O Comandante-Geral da Polícia Militar do Governo do Distrito Federal, coronel Fábio Augusto Vieira, enviou um ofício ao ministro do STF (Supremo Tribunal Federal), Alexandre de Moraes, com informações a respeito dos protestos que acontecem em frente ao QG (Quartel General) do Exército, em Brasília. Desde o fim das eleições, com a derrota do presidente Jair Bolsonaro (PL) e a vitória do ex-presidente Luiz Inácio Lula da Silva, manifestantes realizam uma espécie de acampamento no local, com diversos caminhões e caixas de som. Alguns manifestantes pedem por intervenção militar, o que é inconstitucional.
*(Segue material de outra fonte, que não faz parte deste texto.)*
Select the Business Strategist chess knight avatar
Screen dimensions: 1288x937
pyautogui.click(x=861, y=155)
No ofício enviado a Moraes, o comandante-geral da PM afirma que a área, localizada no Setor Militar Urbano (SMU), está sob jurisdição do Exército Brasileiro e que houve autorização do Comando Militar do Planalto juntamente com o Governo do Distrito Federal para que veículos transitassem e permanecessem no local, em áreas pré-determinadas pela Secretaria de Segurança Pública do Distrito Federal (SSP).
“Desde a chegada de tais veículos ao SMU, não foram identificadas, nem por parte do Exército Brasileiro, nem por parte da PMDF, quaisquer irregularidades ou condutas ilícitas praticadas por seus proprietários”, diz o coronel.
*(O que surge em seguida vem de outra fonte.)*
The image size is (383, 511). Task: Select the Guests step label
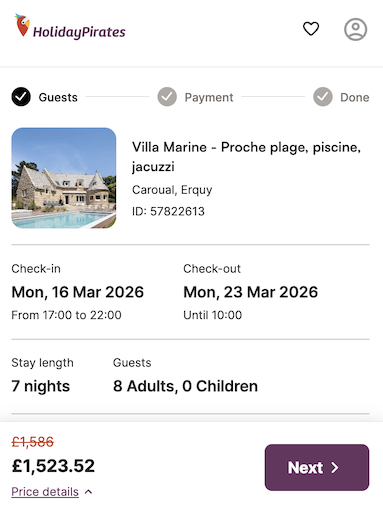pyautogui.click(x=58, y=97)
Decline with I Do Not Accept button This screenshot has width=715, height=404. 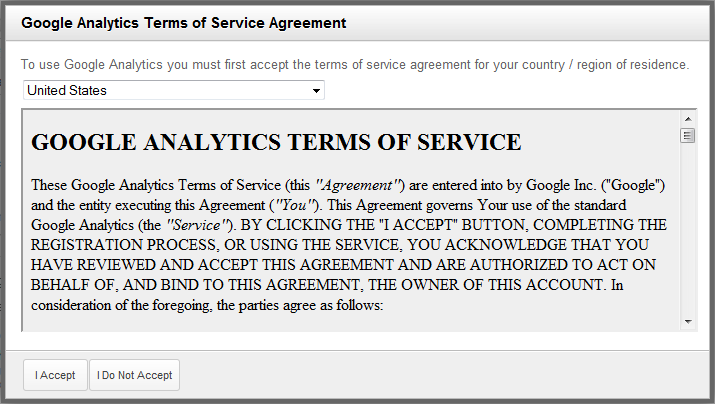(135, 375)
No documento, o coronel do GDF afirma ainda que o movimento não apresenta nenhuma liderança organizada. “O movimento em curso desde o dia 01 N0V22 não permite atribuir, categoricamente, o status de liderança a nenhum cidadão, por não haver entidades estruturadas na mobilização dos atos”, diz. “No carro de som presente no local diariamente, qualquer pessoa pode apresentar-se e fazer uso da palavra.
Em razão disso, os eventos estão sendo classificados como ATOS DE INICIATIVA POPULAR-AIP ou SOCIEDADE CIVIL ORGANIZADA- SCO”, completa.
Bloqueios em vias
O ofício do coronel da PM trata ainda dos bloqueios em vias da cidade. Segundo ele, nos dias 1º e 2 de novembro foram identificadas algumas interdições parciais no Distrito Federal, mas nenhuma das interdições ocorreu por completo “e, em todas elas, a Polícia Militar, em apoio à PRF interveio imediatamente, liberando o tráfego de veículos e pessoas, permitindo-se, desta forma, o retorno ao fluxo normal”.
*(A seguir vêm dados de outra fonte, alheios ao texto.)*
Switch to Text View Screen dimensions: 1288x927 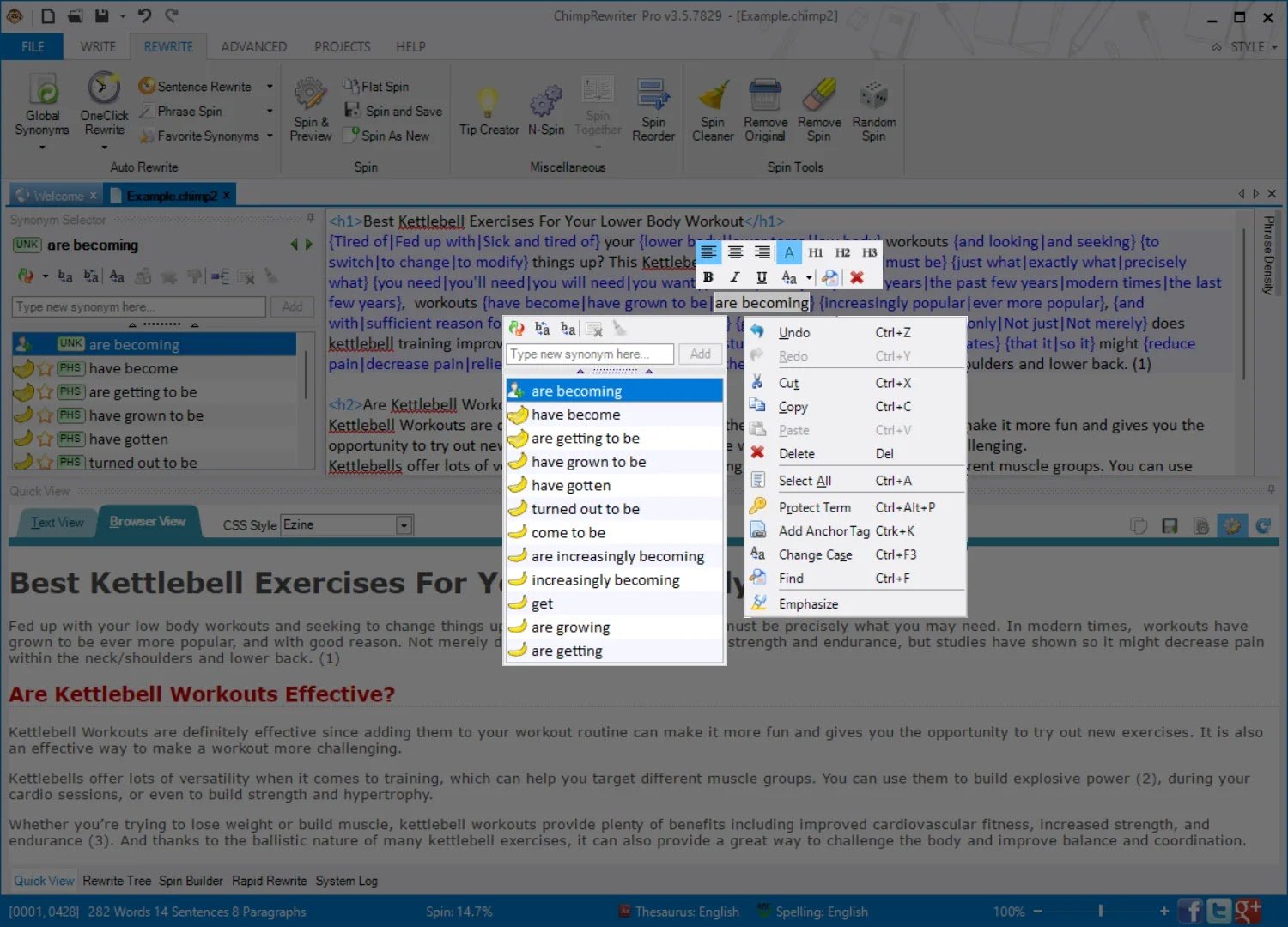pos(57,523)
“Por tal motivo, nenhum veículo foi identificado ou abordado, uma vez que não houve infração administrativa verificada pelos órgãos de trânsito”, afirma o coronel. No último dia 10, Moraes determinou que polícias atuassem para liberar “todas as vias públicas” que estivessem com o trânsito interrompido “ilicitamente” no Distrito Federal e pediu a identificação dos caminhões utilizados para bloqueios ou obstruções.
No documento enviado pela Polícia Militar do Distrito Federal a Moraes foi enviada uma lista com informações a respeito de 234 caminhões.